* [ABOUT THIS EXERCISE]: For this task, retype the records below exactly.

* [PROVIDED INFORMATION]:
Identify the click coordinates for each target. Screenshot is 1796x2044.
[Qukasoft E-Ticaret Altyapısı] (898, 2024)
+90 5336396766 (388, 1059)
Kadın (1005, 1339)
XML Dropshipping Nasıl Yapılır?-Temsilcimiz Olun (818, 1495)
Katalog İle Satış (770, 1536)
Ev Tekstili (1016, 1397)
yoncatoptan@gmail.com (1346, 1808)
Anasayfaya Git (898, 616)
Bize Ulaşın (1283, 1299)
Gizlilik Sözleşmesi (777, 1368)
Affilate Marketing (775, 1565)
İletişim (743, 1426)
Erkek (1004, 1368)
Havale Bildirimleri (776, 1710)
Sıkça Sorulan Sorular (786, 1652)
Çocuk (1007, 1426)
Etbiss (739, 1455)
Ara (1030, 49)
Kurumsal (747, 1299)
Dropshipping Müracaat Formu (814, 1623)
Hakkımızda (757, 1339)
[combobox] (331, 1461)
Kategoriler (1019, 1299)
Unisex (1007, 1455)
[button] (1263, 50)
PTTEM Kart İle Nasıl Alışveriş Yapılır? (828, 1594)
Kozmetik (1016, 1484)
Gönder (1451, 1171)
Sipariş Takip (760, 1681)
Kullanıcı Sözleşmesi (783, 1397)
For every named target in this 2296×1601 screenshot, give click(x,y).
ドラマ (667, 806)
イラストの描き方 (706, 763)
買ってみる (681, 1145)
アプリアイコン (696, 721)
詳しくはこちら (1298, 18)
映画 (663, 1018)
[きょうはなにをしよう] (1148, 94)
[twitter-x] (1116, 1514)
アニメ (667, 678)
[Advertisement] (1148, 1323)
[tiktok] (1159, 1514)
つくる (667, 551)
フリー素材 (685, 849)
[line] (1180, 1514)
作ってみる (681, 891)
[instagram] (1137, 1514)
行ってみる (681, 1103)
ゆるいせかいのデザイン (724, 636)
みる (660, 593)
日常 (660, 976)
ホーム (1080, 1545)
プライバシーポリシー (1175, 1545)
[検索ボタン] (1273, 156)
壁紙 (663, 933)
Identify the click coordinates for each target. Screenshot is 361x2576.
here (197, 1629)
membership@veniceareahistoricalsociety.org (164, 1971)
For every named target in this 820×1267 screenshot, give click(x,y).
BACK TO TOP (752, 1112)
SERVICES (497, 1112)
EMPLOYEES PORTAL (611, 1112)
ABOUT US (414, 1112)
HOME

* [RESULT BELOW]:
Identify the click coordinates for each target. Screenshot is 1796x2044.
[Qukasoft E-Ticaret Altyapısı] (898, 2024)
+90 5336396766 (388, 1059)
Kadın (1005, 1339)
XML Dropshipping Nasıl Yapılır?-Temsilcimiz Olun (818, 1495)
Katalog İle Satış (770, 1536)
Ev Tekstili (1016, 1397)
yoncatoptan@gmail.com (1346, 1808)
Anasayfaya Git (898, 616)
Bize Ulaşın (1283, 1299)
Gizlilik Sözleşmesi (777, 1368)
Affilate Marketing (775, 1565)
İletişim (743, 1426)
Erkek (1004, 1368)
Havale Bildirimleri (776, 1710)
Sıkça Sorulan Sorular (786, 1652)
Çocuk (1007, 1426)
Etbiss (739, 1455)
Ara (1030, 49)
Kurumsal (747, 1299)
Dropshipping Müracaat Formu (814, 1623)
Hakkımızda (757, 1339)
[combobox] (331, 1461)
Kategoriler (1019, 1299)
Unisex (1007, 1455)
[button] (1263, 50)
PTTEM Kart İle Nasıl Alışveriş Yapılır? (828, 1594)
Kozmetik (1016, 1484)
Gönder (1451, 1171)
Sipariş Takip (760, 1681)
Kullanıcı Sözleşmesi (783, 1397)
For every named target in this 2296×1601 screenshot, give click(x,y).
ドラマ (667, 806)
イラストの描き方 (706, 763)
買ってみる (681, 1145)
アプリアイコン (696, 721)
詳しくはこちら (1298, 18)
映画 (663, 1018)
[きょうはなにをしよう] (1148, 94)
[twitter-x] (1116, 1514)
アニメ (667, 678)
[Advertisement] (1148, 1323)
[tiktok] (1159, 1514)
つくる (667, 551)
フリー素材 (685, 849)
[line] (1180, 1514)
作ってみる (681, 891)
[instagram] (1137, 1514)
行ってみる (681, 1103)
ゆるいせかいのデザイン (724, 636)
みる (660, 593)
日常 (660, 976)
ホーム (1080, 1545)
プライバシーポリシー (1175, 1545)
[検索ボタン] (1273, 156)
壁紙 (663, 933)
Identify the click coordinates for each target. Screenshot is 361x2576.
here (197, 1629)
membership@veniceareahistoricalsociety.org (164, 1971)
For every named target in this 820×1267 screenshot, give click(x,y).
BACK TO TOP (752, 1112)
SERVICES (497, 1112)
EMPLOYEES PORTAL (611, 1112)
ABOUT US (414, 1112)
HOME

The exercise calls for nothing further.